== Record set ==

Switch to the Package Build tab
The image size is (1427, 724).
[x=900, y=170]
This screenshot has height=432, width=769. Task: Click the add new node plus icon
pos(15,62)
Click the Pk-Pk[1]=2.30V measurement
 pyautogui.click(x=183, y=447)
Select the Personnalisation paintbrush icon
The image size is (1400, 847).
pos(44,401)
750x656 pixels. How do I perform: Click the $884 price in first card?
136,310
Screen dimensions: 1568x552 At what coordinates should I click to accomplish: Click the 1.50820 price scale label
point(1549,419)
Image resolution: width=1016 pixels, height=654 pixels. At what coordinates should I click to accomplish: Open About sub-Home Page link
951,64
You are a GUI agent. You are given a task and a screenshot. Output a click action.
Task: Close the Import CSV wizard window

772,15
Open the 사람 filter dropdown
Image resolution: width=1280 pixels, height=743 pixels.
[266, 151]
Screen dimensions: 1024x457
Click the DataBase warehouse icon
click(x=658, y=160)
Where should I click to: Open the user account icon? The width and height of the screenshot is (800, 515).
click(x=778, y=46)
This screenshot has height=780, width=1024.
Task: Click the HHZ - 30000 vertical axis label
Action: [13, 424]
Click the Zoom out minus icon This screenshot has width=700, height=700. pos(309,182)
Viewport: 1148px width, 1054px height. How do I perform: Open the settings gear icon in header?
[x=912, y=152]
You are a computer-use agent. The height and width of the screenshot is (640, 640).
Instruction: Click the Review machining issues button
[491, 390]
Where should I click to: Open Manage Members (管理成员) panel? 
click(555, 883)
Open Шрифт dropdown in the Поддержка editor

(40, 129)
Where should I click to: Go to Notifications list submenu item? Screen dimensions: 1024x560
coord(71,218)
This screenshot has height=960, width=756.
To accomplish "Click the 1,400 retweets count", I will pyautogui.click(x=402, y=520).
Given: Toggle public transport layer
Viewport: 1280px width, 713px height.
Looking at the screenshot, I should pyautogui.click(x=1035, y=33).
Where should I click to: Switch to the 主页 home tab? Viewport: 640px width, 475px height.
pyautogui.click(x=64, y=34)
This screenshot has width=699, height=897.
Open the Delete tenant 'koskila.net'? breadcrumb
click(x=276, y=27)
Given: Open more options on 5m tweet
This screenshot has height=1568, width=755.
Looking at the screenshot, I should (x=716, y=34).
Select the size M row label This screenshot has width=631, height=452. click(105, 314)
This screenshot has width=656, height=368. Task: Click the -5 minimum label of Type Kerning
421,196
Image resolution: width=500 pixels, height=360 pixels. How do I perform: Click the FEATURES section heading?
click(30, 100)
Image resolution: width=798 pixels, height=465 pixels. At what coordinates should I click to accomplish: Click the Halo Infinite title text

===

Task brief: Which lines of the entries contain "agent"? Count them and write only the number.

Output below: 2